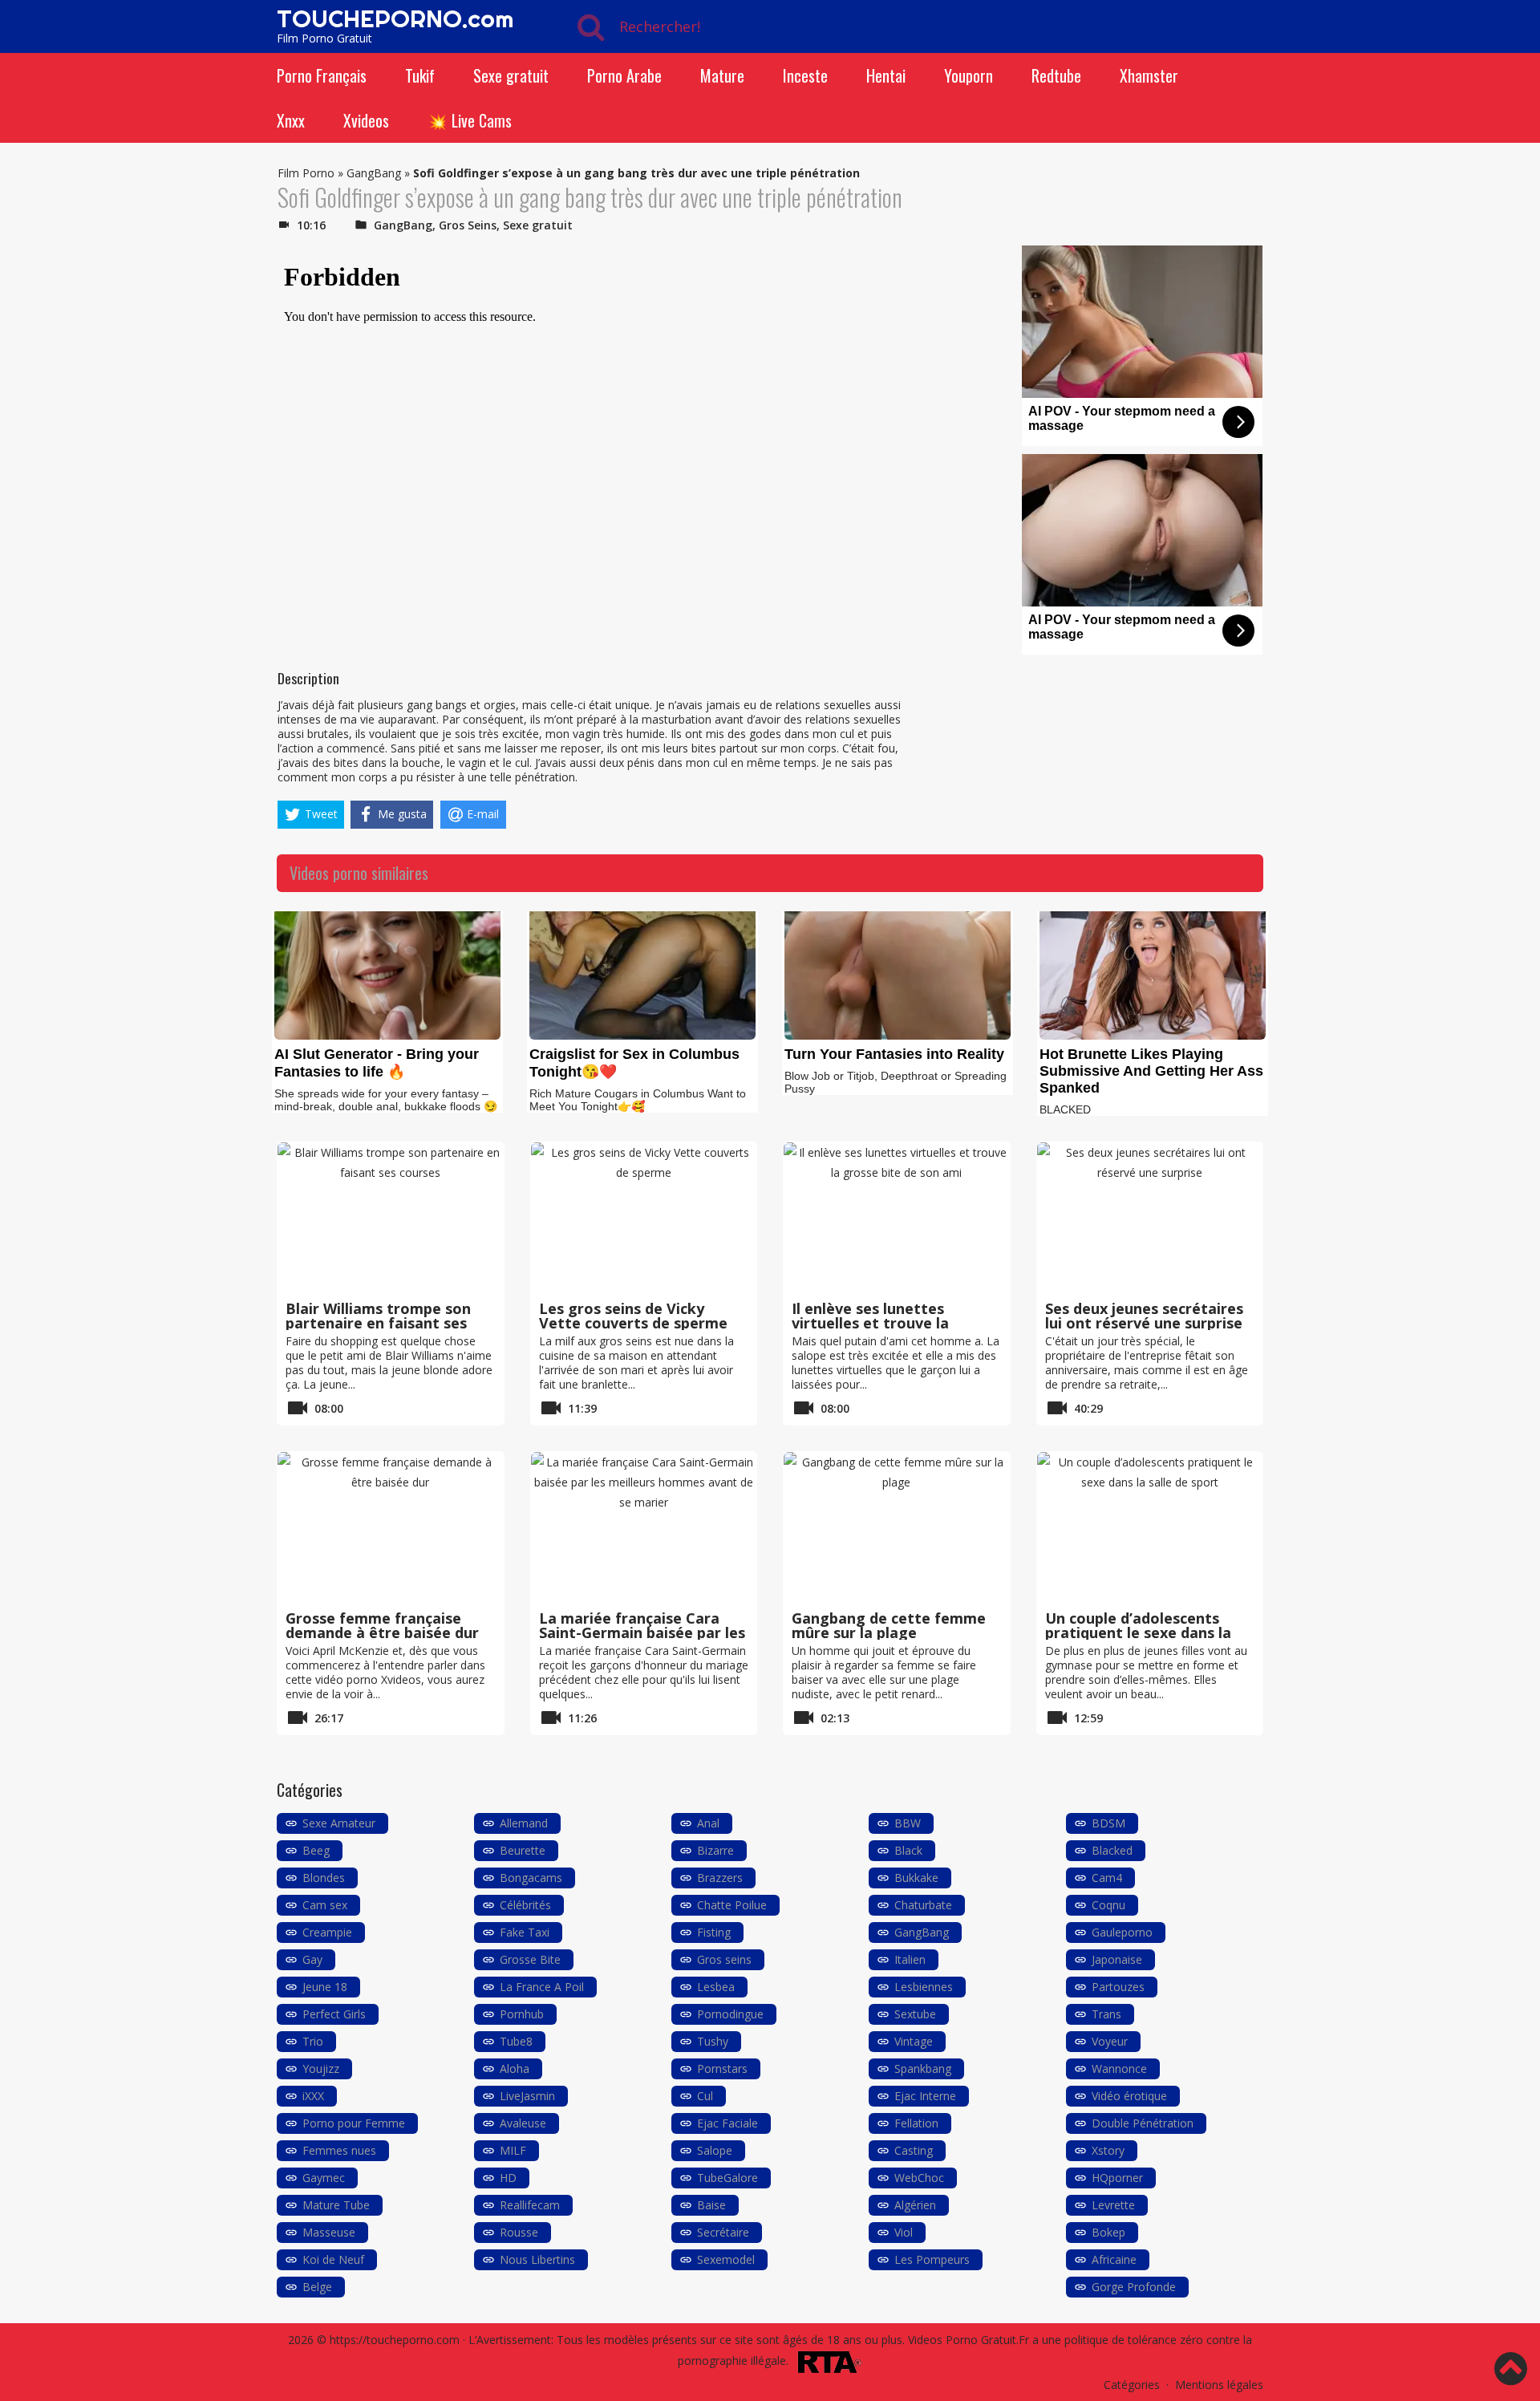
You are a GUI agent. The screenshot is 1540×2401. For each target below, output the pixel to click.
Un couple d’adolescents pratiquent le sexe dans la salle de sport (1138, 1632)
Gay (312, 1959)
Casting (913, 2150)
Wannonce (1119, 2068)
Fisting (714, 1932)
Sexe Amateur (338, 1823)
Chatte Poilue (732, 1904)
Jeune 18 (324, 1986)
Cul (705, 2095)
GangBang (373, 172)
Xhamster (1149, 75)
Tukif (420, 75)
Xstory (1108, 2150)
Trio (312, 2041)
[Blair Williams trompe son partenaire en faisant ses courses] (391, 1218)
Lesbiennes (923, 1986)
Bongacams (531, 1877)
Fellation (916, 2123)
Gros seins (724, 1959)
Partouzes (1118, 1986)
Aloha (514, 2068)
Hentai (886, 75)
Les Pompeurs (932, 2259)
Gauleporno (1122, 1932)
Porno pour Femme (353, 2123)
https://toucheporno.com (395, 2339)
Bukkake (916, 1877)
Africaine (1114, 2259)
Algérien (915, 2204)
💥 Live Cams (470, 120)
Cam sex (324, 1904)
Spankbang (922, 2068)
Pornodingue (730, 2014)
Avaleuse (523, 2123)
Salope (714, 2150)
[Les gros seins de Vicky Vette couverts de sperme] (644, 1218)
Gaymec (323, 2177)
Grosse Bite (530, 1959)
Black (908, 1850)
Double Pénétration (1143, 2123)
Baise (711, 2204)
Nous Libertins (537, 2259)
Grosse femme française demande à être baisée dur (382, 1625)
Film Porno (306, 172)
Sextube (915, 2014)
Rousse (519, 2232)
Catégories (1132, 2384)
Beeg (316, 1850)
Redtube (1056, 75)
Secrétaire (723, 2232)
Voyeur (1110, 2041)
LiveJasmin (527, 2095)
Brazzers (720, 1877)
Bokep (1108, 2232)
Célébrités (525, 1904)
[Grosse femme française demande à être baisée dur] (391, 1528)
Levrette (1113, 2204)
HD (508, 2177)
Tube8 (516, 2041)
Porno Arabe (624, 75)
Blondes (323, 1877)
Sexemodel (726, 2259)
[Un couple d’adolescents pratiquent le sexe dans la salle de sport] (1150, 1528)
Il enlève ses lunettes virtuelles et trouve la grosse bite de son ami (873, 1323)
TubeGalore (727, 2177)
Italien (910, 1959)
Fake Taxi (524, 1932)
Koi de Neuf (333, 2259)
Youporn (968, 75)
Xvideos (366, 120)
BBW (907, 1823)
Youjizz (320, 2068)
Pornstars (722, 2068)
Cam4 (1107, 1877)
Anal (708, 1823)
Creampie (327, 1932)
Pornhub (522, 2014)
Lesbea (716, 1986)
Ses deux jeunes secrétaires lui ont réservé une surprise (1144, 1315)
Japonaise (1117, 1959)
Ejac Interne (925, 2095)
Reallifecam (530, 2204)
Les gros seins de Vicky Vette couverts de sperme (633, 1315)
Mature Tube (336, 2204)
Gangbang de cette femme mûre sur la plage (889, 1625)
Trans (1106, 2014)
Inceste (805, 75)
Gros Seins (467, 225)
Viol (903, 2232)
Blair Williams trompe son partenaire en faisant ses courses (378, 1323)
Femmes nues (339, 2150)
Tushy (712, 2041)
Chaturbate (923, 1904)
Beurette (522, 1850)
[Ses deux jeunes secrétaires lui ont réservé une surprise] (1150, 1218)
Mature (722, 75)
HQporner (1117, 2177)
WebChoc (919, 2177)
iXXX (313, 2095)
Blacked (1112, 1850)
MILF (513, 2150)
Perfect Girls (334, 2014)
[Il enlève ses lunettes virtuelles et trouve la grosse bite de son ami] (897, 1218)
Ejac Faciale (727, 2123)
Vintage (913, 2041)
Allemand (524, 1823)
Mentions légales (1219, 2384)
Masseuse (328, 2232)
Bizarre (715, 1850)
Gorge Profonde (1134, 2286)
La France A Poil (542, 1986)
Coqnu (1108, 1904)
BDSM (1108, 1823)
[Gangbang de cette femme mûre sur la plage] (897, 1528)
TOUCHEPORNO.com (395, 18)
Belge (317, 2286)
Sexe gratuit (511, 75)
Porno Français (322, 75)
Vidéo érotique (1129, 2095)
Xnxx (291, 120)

* * *

▶ [Exercise requirements] Reproduce every entry exactly; images stay out.

▶ [Output for this task]
You are a GUI agent. The screenshot is 1540×2401. For each target below, output the pixel to click.
Un couple d’adolescents pratiquent le sexe dans la salle de sport (1138, 1632)
Gay (312, 1959)
Casting (913, 2150)
Wannonce (1119, 2068)
Fisting (714, 1932)
Sexe Amateur (338, 1823)
Chatte Poilue (732, 1904)
Jeune 18 (324, 1986)
Cul (705, 2095)
GangBang (373, 172)
Xhamster (1149, 75)
Tukif (420, 75)
Xstory (1108, 2150)
Trio (312, 2041)
[Blair Williams trompe son partenaire en faisant ses courses] (391, 1218)
Lesbiennes (923, 1986)
Bongacams (531, 1877)
Fellation (916, 2123)
Gros seins (724, 1959)
Partouzes (1118, 1986)
Aloha (514, 2068)
Hentai (886, 75)
Les Pompeurs (932, 2259)
Gauleporno (1122, 1932)
Porno pour Femme (353, 2123)
https://toucheporno.com (395, 2339)
Bukkake (916, 1877)
Africaine (1114, 2259)
Algérien (915, 2204)
💥 Live Cams (470, 120)
Cam sex (324, 1904)
Spankbang (922, 2068)
Pornodingue (730, 2014)
Avaleuse (523, 2123)
Salope (714, 2150)
[Les gros seins de Vicky Vette couverts de sperme] (644, 1218)
Gaymec (323, 2177)
Grosse Bite (530, 1959)
Black (908, 1850)
Double Pénétration (1143, 2123)
Baise (711, 2204)
Nous Libertins (537, 2259)
Grosse femme française demande à être baisée dur (382, 1625)
Film Porno (306, 172)
Sextube (915, 2014)
Rousse (519, 2232)
Catégories (1132, 2384)
Beeg (316, 1850)
Redtube (1056, 75)
Secrétaire (723, 2232)
Voyeur (1110, 2041)
LiveJasmin (527, 2095)
Brazzers (720, 1877)
Bokep (1108, 2232)
Célébrités (525, 1904)
[Grosse femme française demande à être baisée dur] (391, 1528)
Levrette (1113, 2204)
HD (508, 2177)
Tube8 (516, 2041)
Porno Arabe (624, 75)
Blondes (323, 1877)
Sexemodel (726, 2259)
[Un couple d’adolescents pratiquent le sexe dans la salle de sport] (1150, 1528)
Il enlève ses lunettes virtuelles et trouve la grosse bite de son ami (873, 1323)
TubeGalore (727, 2177)
Italien (910, 1959)
Fake Taxi (524, 1932)
Koi de Neuf (333, 2259)
Youporn (968, 75)
Xvideos (366, 120)
BBW (907, 1823)
Youjizz (320, 2068)
Pornstars (722, 2068)
Cam4 (1107, 1877)
Anal (708, 1823)
Creampie (327, 1932)
Pornhub (522, 2014)
Lesbea (716, 1986)
Ses deux jeunes secrétaires lui ont réservé une surprise (1144, 1315)
Japonaise (1117, 1959)
Ejac Interne (925, 2095)
Reallifecam (530, 2204)
Les gros seins de Vicky Vette couverts de sperme (633, 1315)
Mature Tube (336, 2204)
Gangbang de cette femme mûre sur la plage (889, 1625)
Trans (1106, 2014)
Inceste (805, 75)
Gros Seins (467, 225)
Viol (903, 2232)
Blair Williams trompe son partenaire en faisant ses courses (378, 1323)
Femmes nues (339, 2150)
Tushy (712, 2041)
Chaturbate (923, 1904)
Beurette (522, 1850)
[Ses deux jeunes secrétaires lui ont réservé une surprise] (1150, 1218)
Mature (722, 75)
HQporner (1117, 2177)
WebChoc (919, 2177)
iXXX (313, 2095)
Blacked (1112, 1850)
MILF (513, 2150)
Perfect Girls (334, 2014)
[Il enlève ses lunettes virtuelles et trouve la grosse bite de son ami] (897, 1218)
Ejac Faciale (727, 2123)
Vintage (913, 2041)
Allemand (524, 1823)
Mentions légales (1219, 2384)
Masseuse (328, 2232)
Bizarre (715, 1850)
Gorge Profonde (1134, 2286)
La France A Poil (542, 1986)
Coqnu (1108, 1904)
BDSM (1108, 1823)
[Gangbang de cette femme mûre sur la plage] (897, 1528)
TOUCHEPORNO.com (395, 18)
Belge (317, 2286)
Sexe gratuit (511, 75)
Porno Français (322, 75)
Vidéo érotique (1129, 2095)
Xnxx (291, 120)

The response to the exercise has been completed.